Mit diesen Möbeln finden sich Demente besser zurecht

Biglen

Das Traditionsunternehmen Bigla produziert und vermarktet Möbel für den Pflegebereich und für Büros. Zum neuesten Angebot gehören Möbel für Demenzkranke.

Helle Möbel mit dunklen, abgerundeten Kanten sollen demenzkranken Menschen die Orientierung erleichtern.

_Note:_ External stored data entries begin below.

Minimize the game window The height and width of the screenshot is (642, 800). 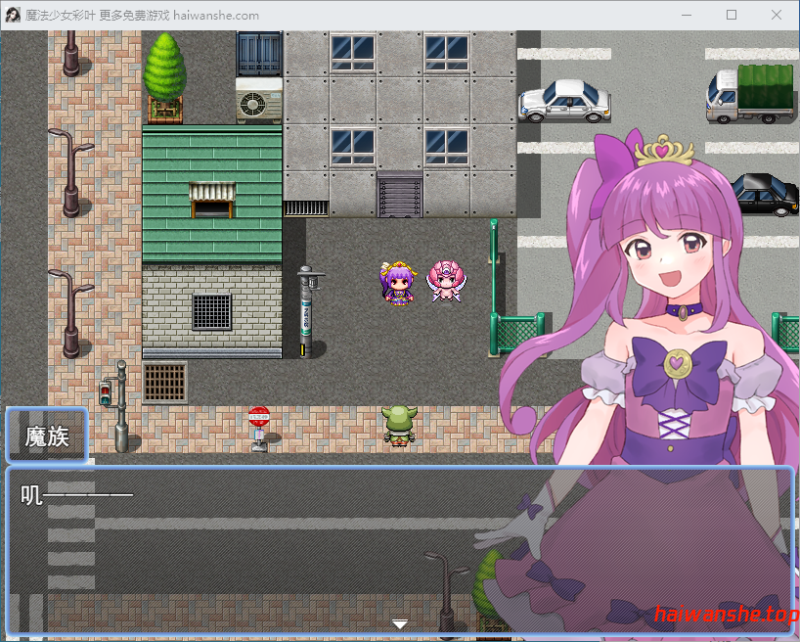click(685, 15)
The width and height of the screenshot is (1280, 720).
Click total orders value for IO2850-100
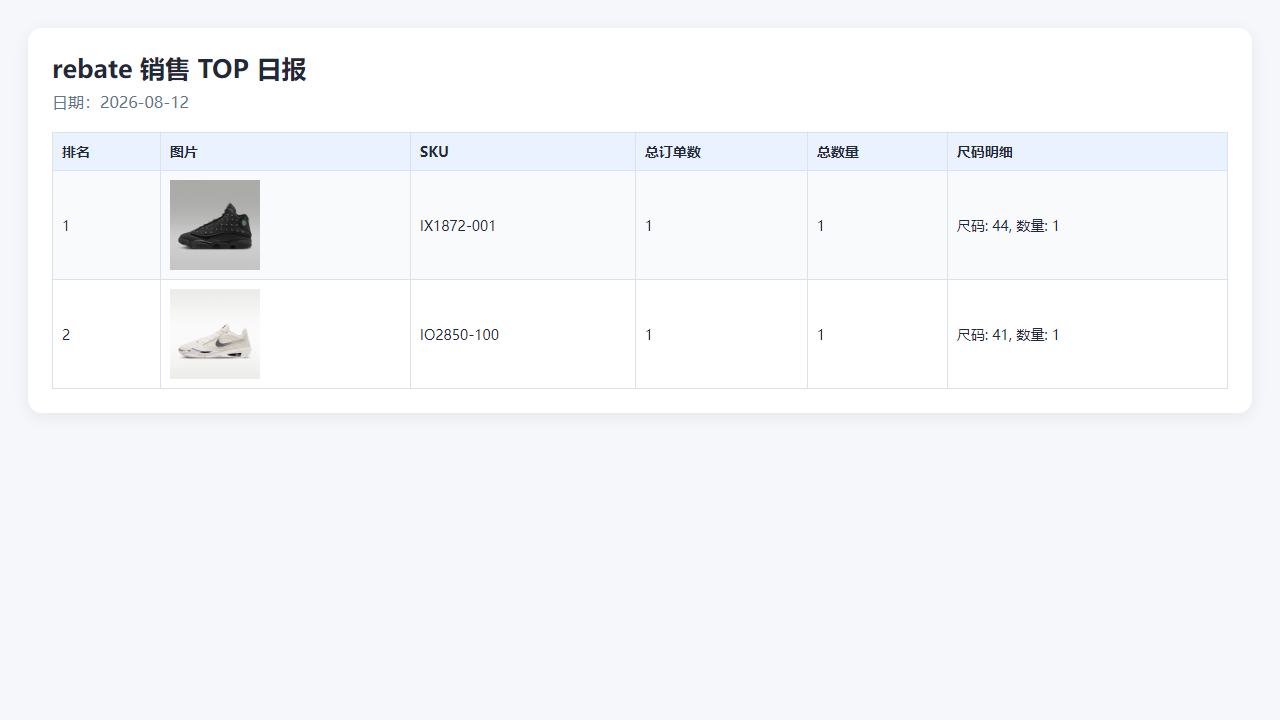click(649, 335)
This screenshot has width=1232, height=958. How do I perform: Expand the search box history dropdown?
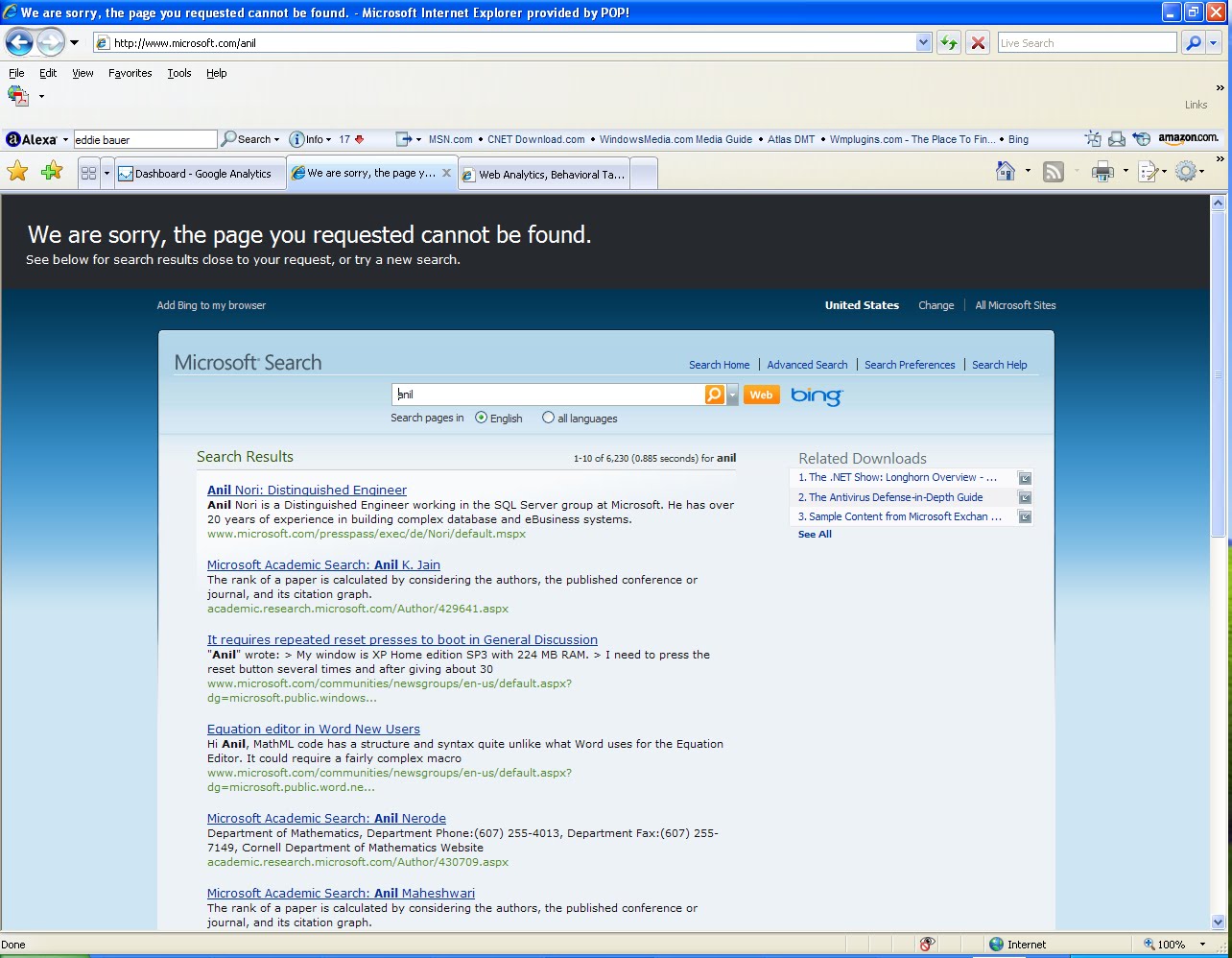tap(733, 394)

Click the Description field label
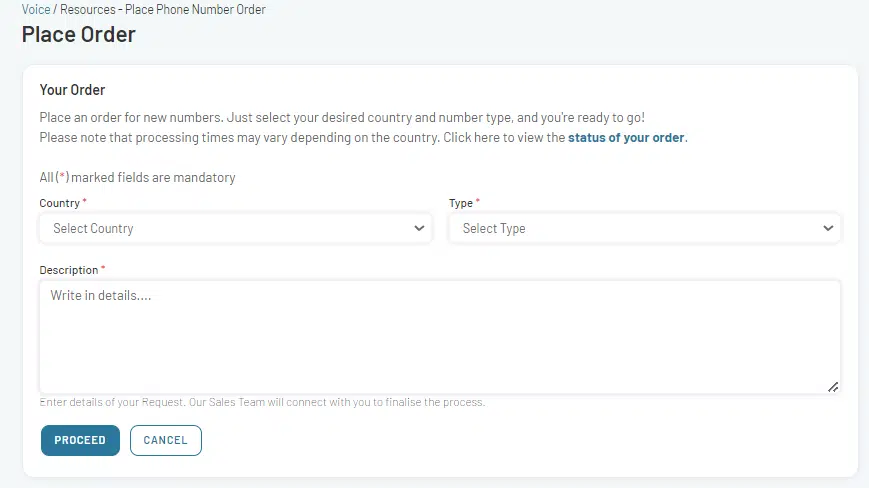(69, 270)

Helle Möbel mit dunklen, abgerundeten Kanten sollen demenzkranken Menschen die Orientierung erleichtern.

(Bild: Christian Pfander)

Für eine demenzkranke Person ist eine schwarze Fläche ein Loch. Blau assoziiert sie mit Wasser. Die Wahrnehmung des Dreidimensionalen schwindet bei Dementen, und beim Blick in den Spiegel meinen viele, es sei noch eine weitere Person im Zimmer. Diese und andere Erkenntnisse werden beim Design von Möbeln für Demenzkranke einbezogen. Bei der Firma Bigla in Biglen ist ein Musterzimmer eingerichtet, das den Bedürfnissen von Demenzkranken entgegenkommt. Die Möbel stammen von der deutschen Spezialfirma Wissner-Bosserhoff und aus Italien. Bigla Care berät Pflegeinstitutionen und vermarktet das Demenzmöbelkonzept.

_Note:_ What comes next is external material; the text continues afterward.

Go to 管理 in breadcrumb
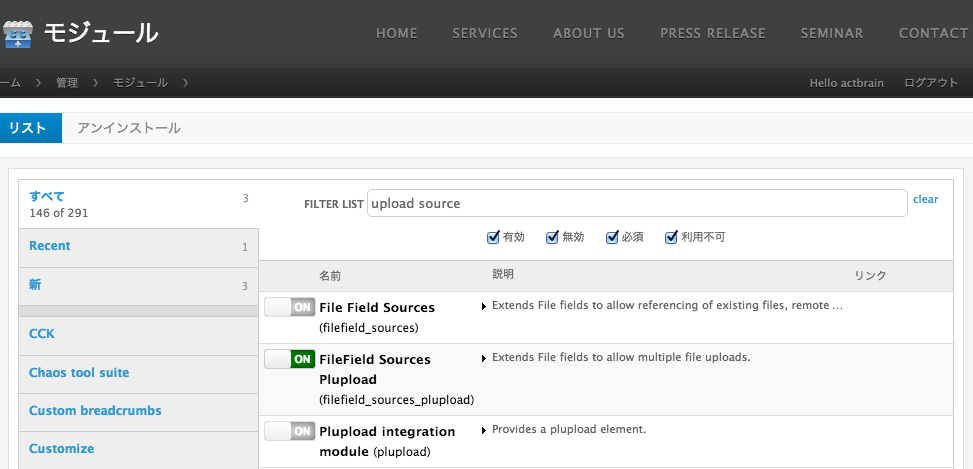973x469 pixels. [x=67, y=83]
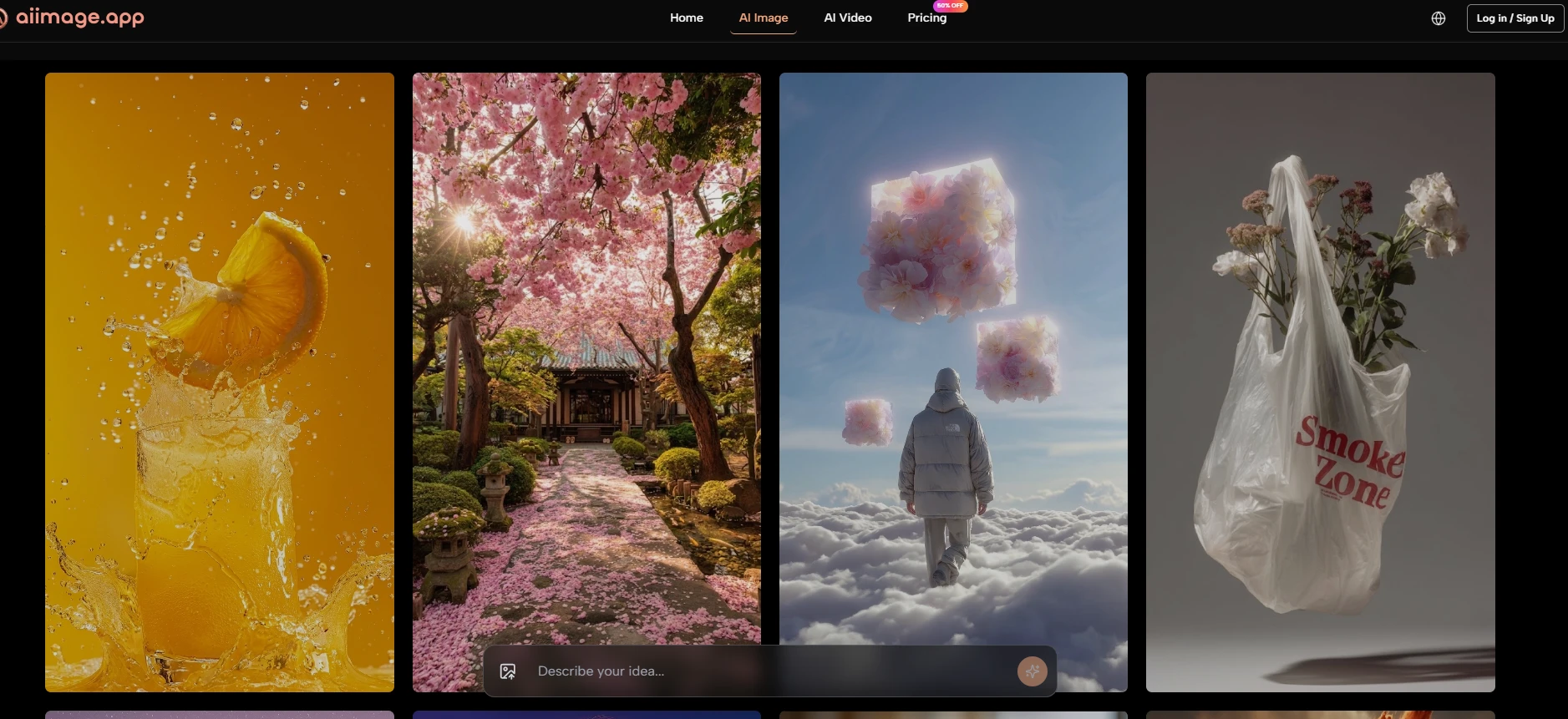Viewport: 1568px width, 719px height.
Task: Hit the sparkle generate button
Action: click(x=1032, y=671)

In der Fabrikationshalle von Biglen hergestellt werden spezielle, auf schweizerische Verhältnisse abgestimmte Nacht- und Esstische für den Pflegebereich sowie die selber entwickelten Büromöbel, erklärt Daniel Weber, Geschäftsführer von Bigla Care.

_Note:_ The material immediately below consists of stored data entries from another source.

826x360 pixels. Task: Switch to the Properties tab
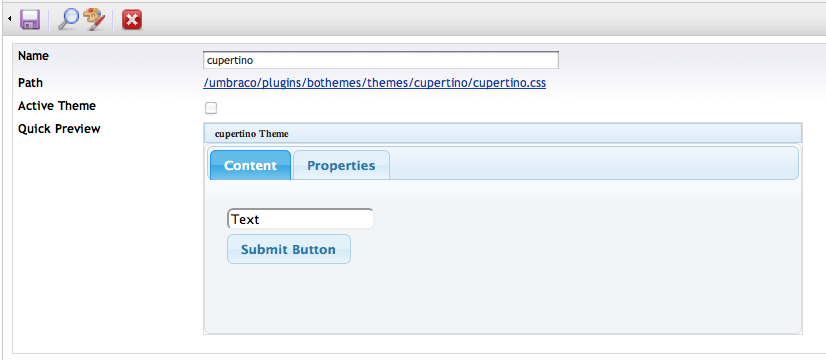(x=341, y=165)
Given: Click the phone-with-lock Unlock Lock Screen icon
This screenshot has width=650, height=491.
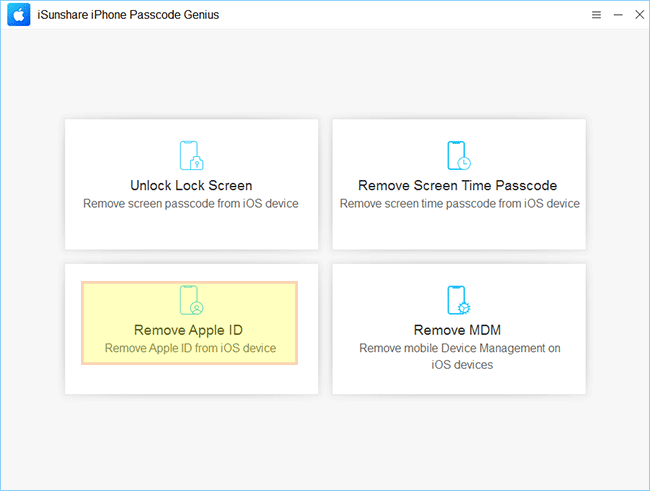Looking at the screenshot, I should [192, 156].
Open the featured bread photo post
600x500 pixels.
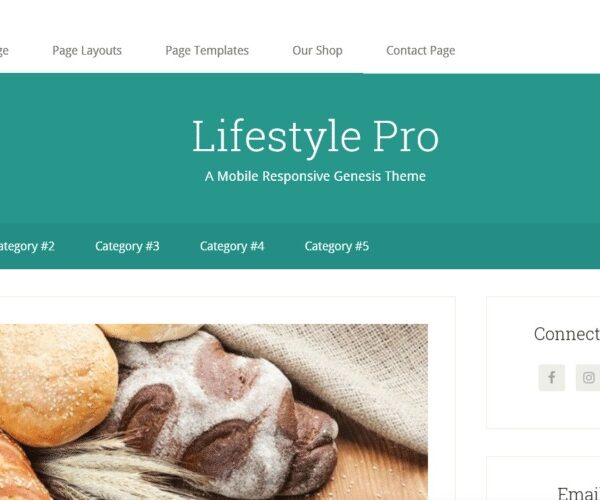[x=214, y=412]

In der Schweiz leben über 100'000 Personen mit Demenz – die Tendenz ist steigend. Wie Studien aufzeigen, kann mit passenden Möbeln ihre Lebensqualität deutlich gesteigert werden.

Transparente Schranktüren

Das Möbelkonzept für Demente heisst Memoriana. Es setzt auf Erkennung. So kann beispielsweise ein markanter Kleiderständer gleich neben der Türe zur Orientierung beitragen, vor allem, wenn noch der eigene Mantel dranhängt. Die Möbel sind aus hellgebeiztem Holz mit abgerundeten, dunklen Rändern und Kanten, die als Orientierungshilfe den fehlenden Sinn für das Dreidimensionale kompensieren. Die Schranktüren sind aus entspiegeltem, bruchsicherem Glas, dahinter mit Symbolen bezeichnete Schubladen: eine für Pullis, andere für Hosen, Socken und Unterwäsche. Das soll Struktur in die Suche von Kleidern bringen und zielloses Wühlen verhindern.

Die Möbel, welche Demenzkranken die räumliche Orientierung erleichtern sollen, sind beispielsweise in den Niederlanden schon länger zentraler Bestandteil des Betreuungskonzepts für demente Menschen. «Institutionen für Demenzkranke sind an diesen Möbeln sehr interessiert», sagt Daniel Weber.

Einziger Anbieter

Bigla Care ist gegenwärtig die einzige Anbieterin von Einrichtungen für demente Menschen. Wichtig sei, so erklärt Daniel Weber, dass die Räume der Kranken behaglich und wohnlich wirken. Die Betten sollen zwar Schutz und Sicherheit bieten, aber nicht ein Gefühl von Freiheitsberaubung auslösen.

Ihr Möbelkonzept fortsetzen will Bigla Care mit speziellen Leuchten. Deren Licht soll den Spiegel des Hormons Melatonin senken. Das bewirkt, dass demente Menschen tagsüber weniger schlafen und nachts zur Ruhe kommen.